▶ **Assignment**
Based on the listing below, report how many lines contain the word "agent". Nothing but the number, please.

▶ **Record extracts**
BEGIN
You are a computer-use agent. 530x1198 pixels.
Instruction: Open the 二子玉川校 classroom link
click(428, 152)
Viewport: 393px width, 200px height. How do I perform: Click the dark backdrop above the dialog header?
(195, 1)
END
BEGIN
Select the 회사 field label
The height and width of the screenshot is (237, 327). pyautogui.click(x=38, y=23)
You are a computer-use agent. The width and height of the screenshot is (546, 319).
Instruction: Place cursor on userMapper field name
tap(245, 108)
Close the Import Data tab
END
BEGIN
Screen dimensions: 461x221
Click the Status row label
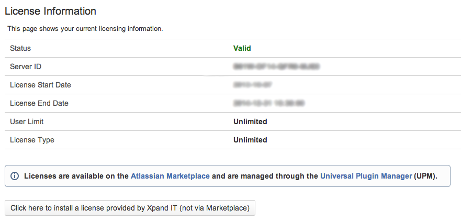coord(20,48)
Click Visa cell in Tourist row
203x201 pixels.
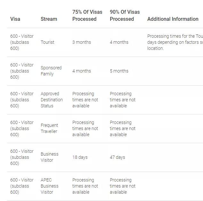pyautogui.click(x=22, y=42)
END
▶ **Solution**
2